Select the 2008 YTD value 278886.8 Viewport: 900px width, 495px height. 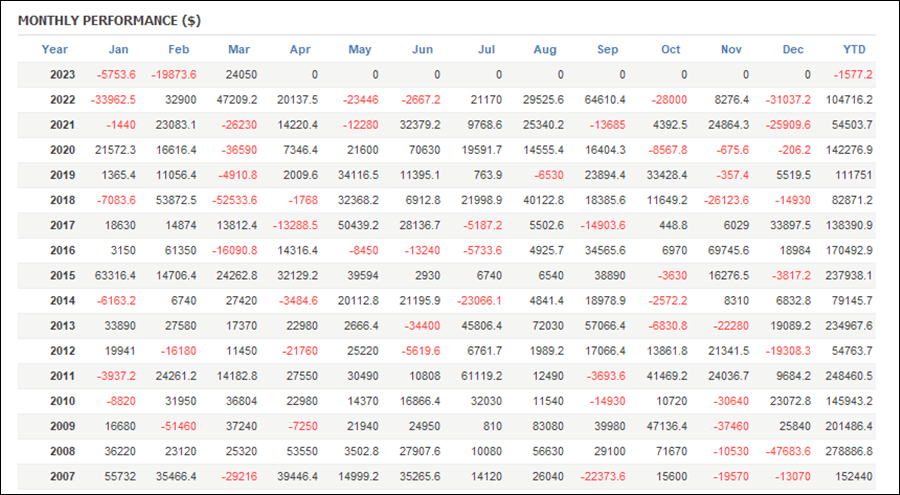coord(849,451)
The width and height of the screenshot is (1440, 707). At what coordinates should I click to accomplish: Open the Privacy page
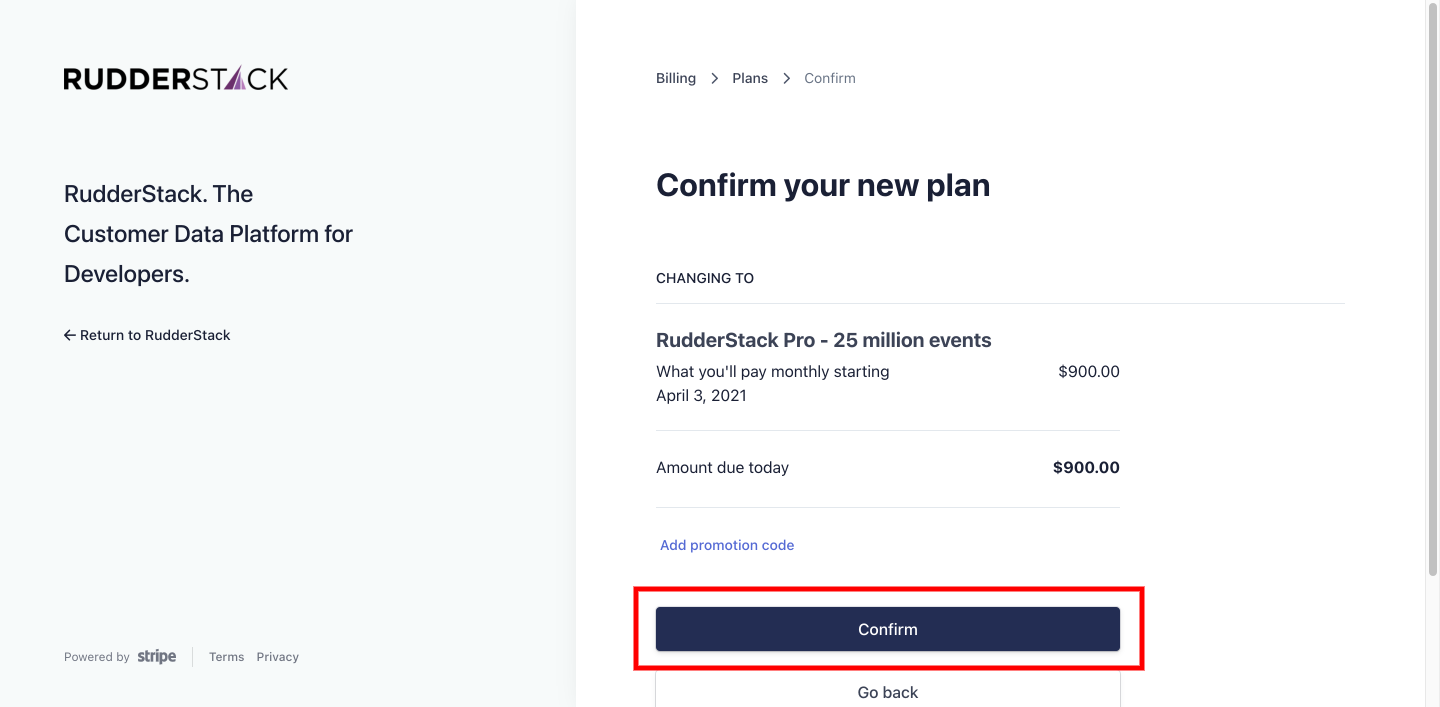pyautogui.click(x=277, y=657)
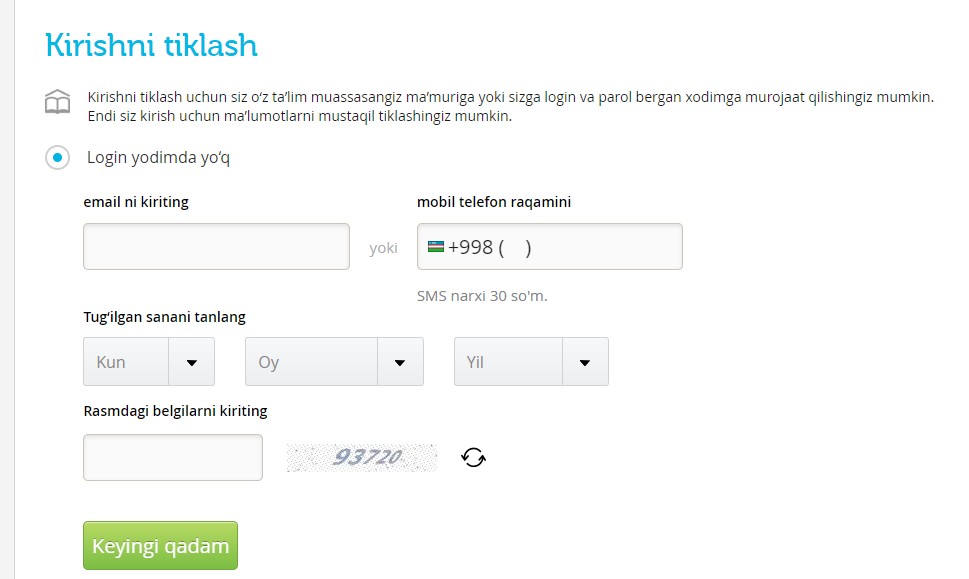Select the 'Login yodimda yo'q' radio button
The height and width of the screenshot is (579, 969).
58,157
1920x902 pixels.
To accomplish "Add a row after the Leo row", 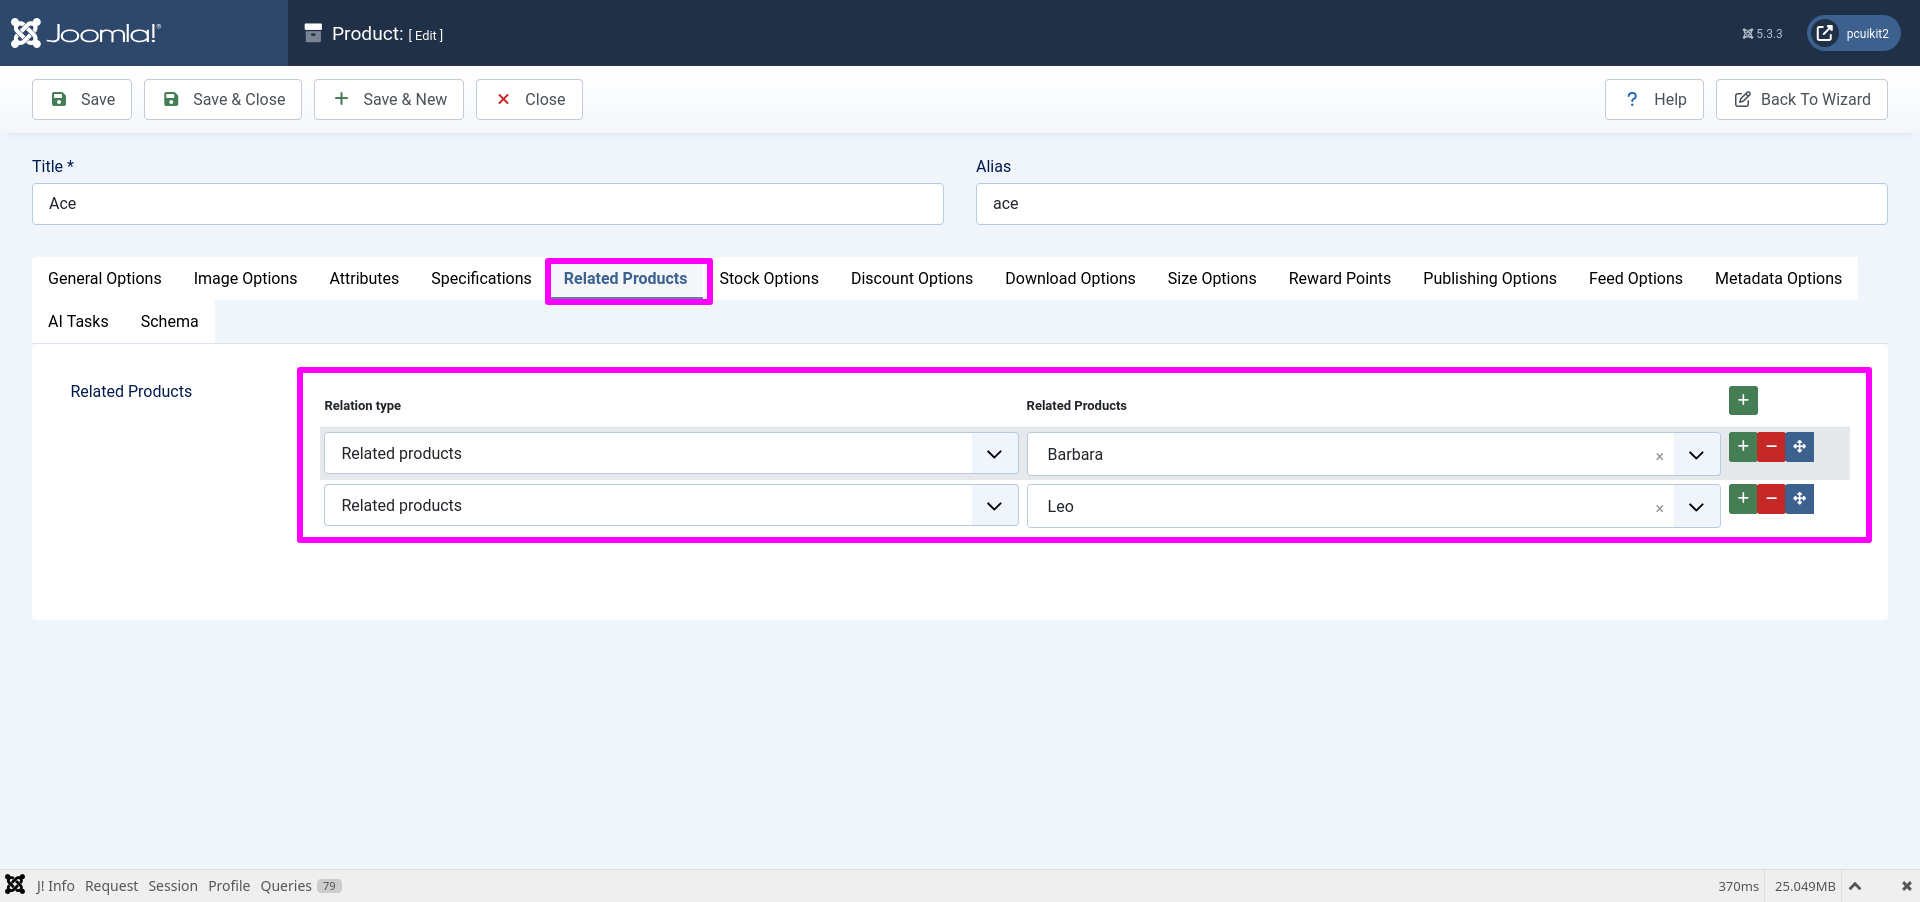I will pos(1743,499).
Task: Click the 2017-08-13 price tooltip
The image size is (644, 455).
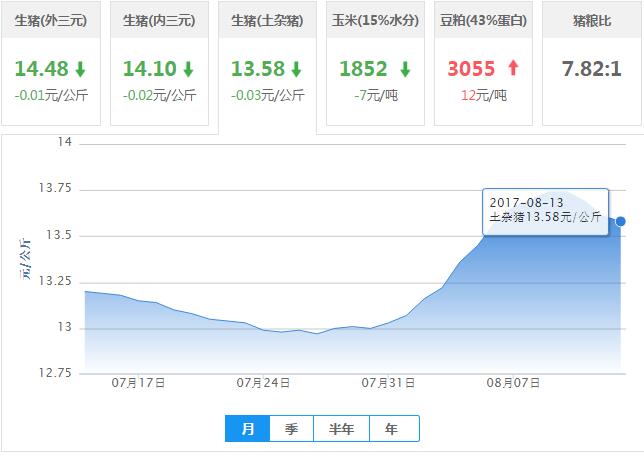Action: click(x=545, y=211)
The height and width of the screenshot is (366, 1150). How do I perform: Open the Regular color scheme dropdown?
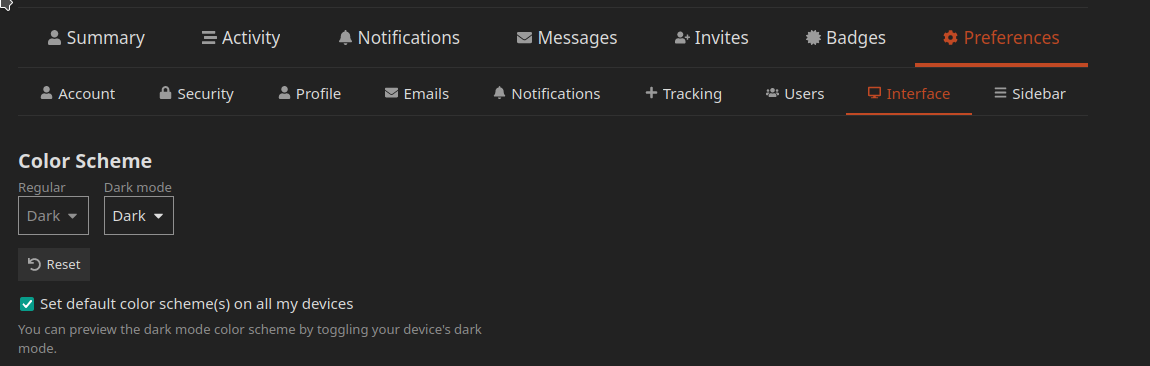click(x=54, y=216)
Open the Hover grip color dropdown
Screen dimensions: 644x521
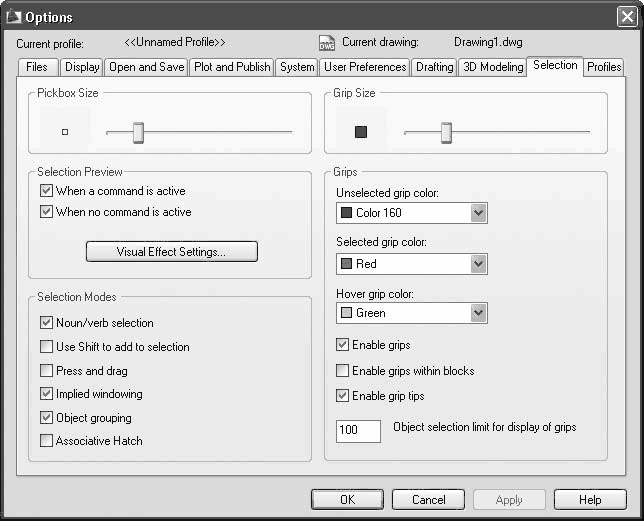[x=478, y=313]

_AIM OF THE EXERCISE_
In the listing above, find the line with "Task: Click the 2017-08-13 price tooltip" and output every line through the one with "Open the Hover grip color dropdown", exactly, without the pictures.

_TASK RESULT_
Task: Click the 2017-08-13 price tooltip
The image size is (644, 455).
Action: click(x=545, y=211)
The height and width of the screenshot is (366, 1150). How do I perform: Open the Regular color scheme dropdown?
click(x=54, y=216)
Open the Hover grip color dropdown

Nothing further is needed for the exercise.